Is it any surprise to you that Fair Blows the Wind For France seems still to be most peoples favorite Pele song?

Not really. It’s sort of a classic pop song, we’ve played it recently and it still works. I wrote it while I was buskin’ in Chester, got bored with playin’ Simon and Garfunkel to the tourists and so I started makin’ my own songs up!

The Pain of a Drinking Song is the live Pele song some might say the definitive Pele song.

Yeah a little ball of anger, lyrically as good as anything I’ve done. Some people thought it was a fun song but it’s not.

For such a popular song you might be forgiven for thinking it was a mistake not to include it on The Sport of Kings album.

Absolutely, the record company thought it was a jokey song but to me it comes from the same place as Understanding Sadness. Pain was a decidedly unjokey song that should have had more of a platform.

Was it true?

Ha, every word!

Number three is a surprise; Longest Day/Indiana Wants Me.

Another one written buskin’, I’d totally forgotten this song even existed. Should have been a single…I think Dally wanted it to be the single instead of Don’t Worship Me.

The two albums are quite different aren’t they?

Very much so. The second album is caught between being a personal album and a maturing after Fireworks.

A Kings Ransom?

I wrote this for my previous band. This was the first song I wrote with a shuffle beat that sort of became the Pele ‘sound’. A total accident, it’s just an interesting way of playing the acoustic guitar when you’re busking. I thought it sounded like Desire by U2, I could not have been more wrong!

The next two songs Beside the Fields and Fat Black Heart are the central songs on the second album; big chourus’, big sound.

We’d been all over the radio with our first three singles so the record company suggested we do something a little more serious for the next record and as I was feeling serious at the time I agreed. We got Jon Kelly in to produce mainly because he’d worked on Kate Bush’ first album. I felt very sad around this time an I think Jon did a fine job capturing that on these songs. The outro to Fat Black Heart is really another song Natural Born Enemy the demo went into a ten minute rant; aristocracy, royalty been massacred on every street corner, bloody great.

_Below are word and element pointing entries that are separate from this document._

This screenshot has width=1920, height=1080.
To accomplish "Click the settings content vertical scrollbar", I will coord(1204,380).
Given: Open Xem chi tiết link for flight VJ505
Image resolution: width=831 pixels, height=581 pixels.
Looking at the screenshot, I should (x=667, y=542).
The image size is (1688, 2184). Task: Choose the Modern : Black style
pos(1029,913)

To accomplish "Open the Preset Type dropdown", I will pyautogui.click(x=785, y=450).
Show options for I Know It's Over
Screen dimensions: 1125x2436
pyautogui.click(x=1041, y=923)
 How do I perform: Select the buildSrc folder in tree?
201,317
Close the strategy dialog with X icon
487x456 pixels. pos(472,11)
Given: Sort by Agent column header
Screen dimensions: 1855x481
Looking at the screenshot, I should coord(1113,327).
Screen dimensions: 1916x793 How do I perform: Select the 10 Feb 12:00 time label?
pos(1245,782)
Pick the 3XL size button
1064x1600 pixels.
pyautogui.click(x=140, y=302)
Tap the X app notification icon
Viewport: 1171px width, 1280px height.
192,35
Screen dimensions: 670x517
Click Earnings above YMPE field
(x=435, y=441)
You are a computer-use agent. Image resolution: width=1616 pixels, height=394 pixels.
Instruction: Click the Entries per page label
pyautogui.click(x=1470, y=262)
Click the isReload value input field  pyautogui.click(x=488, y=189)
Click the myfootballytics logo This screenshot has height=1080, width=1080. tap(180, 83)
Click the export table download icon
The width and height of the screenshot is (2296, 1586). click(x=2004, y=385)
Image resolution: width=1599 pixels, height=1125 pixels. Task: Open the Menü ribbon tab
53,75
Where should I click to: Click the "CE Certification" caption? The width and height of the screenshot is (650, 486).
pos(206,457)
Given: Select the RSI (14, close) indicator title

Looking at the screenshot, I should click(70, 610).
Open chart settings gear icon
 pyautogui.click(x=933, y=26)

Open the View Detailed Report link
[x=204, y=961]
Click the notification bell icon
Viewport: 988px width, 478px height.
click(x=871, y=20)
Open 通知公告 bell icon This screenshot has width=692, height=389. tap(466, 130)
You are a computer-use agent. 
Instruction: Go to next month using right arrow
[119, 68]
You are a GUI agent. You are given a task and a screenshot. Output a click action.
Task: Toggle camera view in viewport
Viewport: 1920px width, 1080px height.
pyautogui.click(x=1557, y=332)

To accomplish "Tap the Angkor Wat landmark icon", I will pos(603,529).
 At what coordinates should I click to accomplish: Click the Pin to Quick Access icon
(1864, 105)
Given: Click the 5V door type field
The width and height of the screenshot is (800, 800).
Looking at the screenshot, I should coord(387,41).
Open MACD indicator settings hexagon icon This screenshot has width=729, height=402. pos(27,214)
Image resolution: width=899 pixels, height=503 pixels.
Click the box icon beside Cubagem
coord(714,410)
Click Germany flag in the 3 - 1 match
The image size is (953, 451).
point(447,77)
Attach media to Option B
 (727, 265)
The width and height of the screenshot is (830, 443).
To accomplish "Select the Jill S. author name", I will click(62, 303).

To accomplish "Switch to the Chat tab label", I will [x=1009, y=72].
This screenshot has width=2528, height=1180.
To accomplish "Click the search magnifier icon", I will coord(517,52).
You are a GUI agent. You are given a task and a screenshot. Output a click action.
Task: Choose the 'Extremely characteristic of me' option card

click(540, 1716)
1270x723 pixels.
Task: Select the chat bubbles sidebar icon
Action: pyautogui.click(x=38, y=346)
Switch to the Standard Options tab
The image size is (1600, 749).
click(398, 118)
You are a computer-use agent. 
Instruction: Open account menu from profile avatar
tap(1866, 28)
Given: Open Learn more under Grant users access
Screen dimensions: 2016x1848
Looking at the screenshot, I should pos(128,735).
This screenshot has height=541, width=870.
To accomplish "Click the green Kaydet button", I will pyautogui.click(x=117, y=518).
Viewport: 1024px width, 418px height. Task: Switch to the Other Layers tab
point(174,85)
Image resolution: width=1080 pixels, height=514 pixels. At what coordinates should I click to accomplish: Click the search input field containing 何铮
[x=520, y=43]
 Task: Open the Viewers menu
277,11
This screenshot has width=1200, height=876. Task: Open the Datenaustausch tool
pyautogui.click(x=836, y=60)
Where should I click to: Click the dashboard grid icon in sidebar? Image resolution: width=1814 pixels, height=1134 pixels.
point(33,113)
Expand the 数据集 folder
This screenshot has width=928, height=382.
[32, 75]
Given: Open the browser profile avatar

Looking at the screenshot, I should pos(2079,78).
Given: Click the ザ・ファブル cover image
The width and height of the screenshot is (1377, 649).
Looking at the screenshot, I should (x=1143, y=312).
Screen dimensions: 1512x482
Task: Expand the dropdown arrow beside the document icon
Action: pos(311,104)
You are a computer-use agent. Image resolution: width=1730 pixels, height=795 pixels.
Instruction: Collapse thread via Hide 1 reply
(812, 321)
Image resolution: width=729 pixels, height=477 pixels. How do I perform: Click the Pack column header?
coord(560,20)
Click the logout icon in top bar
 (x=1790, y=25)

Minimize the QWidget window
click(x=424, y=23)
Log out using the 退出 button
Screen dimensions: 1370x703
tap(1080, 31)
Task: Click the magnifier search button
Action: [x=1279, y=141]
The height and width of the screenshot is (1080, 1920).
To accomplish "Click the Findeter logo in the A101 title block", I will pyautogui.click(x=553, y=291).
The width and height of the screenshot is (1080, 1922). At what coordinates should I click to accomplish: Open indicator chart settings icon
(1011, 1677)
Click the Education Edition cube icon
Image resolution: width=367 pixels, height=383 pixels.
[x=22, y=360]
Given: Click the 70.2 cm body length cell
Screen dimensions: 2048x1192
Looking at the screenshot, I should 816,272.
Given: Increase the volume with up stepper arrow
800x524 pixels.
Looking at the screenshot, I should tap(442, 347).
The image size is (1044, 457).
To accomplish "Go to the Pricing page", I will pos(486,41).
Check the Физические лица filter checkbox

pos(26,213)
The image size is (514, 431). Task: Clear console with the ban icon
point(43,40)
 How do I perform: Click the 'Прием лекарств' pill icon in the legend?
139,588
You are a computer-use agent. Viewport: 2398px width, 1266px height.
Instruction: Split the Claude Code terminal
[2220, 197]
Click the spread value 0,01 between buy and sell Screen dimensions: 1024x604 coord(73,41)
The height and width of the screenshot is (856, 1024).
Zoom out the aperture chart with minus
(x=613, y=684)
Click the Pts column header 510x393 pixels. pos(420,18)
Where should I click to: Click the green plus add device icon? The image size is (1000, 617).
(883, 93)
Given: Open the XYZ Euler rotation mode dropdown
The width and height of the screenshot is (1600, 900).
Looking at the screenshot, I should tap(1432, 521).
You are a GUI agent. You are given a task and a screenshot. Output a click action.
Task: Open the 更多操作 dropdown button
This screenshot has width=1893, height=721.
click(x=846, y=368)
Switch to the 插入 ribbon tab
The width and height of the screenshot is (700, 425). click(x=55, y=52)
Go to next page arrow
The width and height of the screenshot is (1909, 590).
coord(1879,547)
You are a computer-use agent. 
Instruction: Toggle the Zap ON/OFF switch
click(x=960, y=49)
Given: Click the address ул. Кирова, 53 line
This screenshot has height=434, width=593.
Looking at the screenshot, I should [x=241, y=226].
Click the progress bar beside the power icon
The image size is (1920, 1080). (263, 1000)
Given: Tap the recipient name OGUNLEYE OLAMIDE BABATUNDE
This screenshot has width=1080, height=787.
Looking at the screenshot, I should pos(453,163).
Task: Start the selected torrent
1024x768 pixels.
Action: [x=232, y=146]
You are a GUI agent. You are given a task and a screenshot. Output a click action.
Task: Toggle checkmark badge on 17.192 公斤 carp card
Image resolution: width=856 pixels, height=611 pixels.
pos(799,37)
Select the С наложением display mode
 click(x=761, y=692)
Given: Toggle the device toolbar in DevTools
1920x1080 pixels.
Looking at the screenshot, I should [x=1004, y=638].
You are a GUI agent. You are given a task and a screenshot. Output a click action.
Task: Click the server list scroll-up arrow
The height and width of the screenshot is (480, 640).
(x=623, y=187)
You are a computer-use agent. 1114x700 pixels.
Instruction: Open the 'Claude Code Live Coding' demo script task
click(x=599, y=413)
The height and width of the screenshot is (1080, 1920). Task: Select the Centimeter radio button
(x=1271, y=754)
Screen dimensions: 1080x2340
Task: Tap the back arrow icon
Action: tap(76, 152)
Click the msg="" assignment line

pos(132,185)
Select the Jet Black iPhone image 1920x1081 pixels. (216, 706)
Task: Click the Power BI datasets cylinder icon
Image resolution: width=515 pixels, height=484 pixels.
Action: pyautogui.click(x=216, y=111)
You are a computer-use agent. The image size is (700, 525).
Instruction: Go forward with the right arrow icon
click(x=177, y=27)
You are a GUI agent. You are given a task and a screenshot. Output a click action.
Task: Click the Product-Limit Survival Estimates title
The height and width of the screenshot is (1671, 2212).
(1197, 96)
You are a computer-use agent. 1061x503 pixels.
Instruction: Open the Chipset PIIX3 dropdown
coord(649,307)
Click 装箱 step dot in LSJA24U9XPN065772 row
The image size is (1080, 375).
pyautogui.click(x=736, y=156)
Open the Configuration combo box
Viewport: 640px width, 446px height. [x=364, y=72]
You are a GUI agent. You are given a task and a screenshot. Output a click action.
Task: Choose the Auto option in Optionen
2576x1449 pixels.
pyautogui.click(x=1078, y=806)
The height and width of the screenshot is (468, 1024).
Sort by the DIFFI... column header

Didn’t Jon Kelly do three or four Paul McCartney albums?

He did so I’d pester him deep into the night for stories. I must be the only person in the world who’ll admit to McCartney being his favorite Beatle, infact I actually prefer Wings to the Beatles!

You’ve said that you consider Understanding Sadness to be your best song, is that still true?

Probably.

Why?

As a writer you try to sum up the way you feel on any given subject and that’s exactly how I felt. It pleases me more to see that song in the top ten than any other.

Megalomania sold more copies than all the other Pele singles didn’t it?

That’s the song that got us signed, another buskin’ song.

Oh Lord is many peoples favorite Pele song just because of the words alone.

It actually had Aslan in from the Lord of the Rings…

You mean The Lion, the Witch and the Wardrobe.

…that’s the fucker. Anyway, he was in the Firmaments as well but I didn’t give him a part. At the end of part two the devil takes over the world when he sneaks out of the pub when everyone is pissed, then in part three Diablo and the Dame, an Amsterdam song, he finds himself a wife, Margaret Thatcher. In part four we have the great conclusion.

One day you could do a gig that’s just Oh Lord!

No, four parts then that’s it I think.

Finally at no. ten Raid the Palace.

We’re gonna start doin’ this at gigs it’s such an excitin’ song, such juvenile lyrics. This was a real thrill to here this on the radio.

By the way what is the Firmaments End/Arms?

“and Christs blood streams in the firmament” Dr. Faustus by Christopher Marlowe. See that’s the sort of gobshite your dealin’ with!’

Indeed Ian indeed, just keep it going.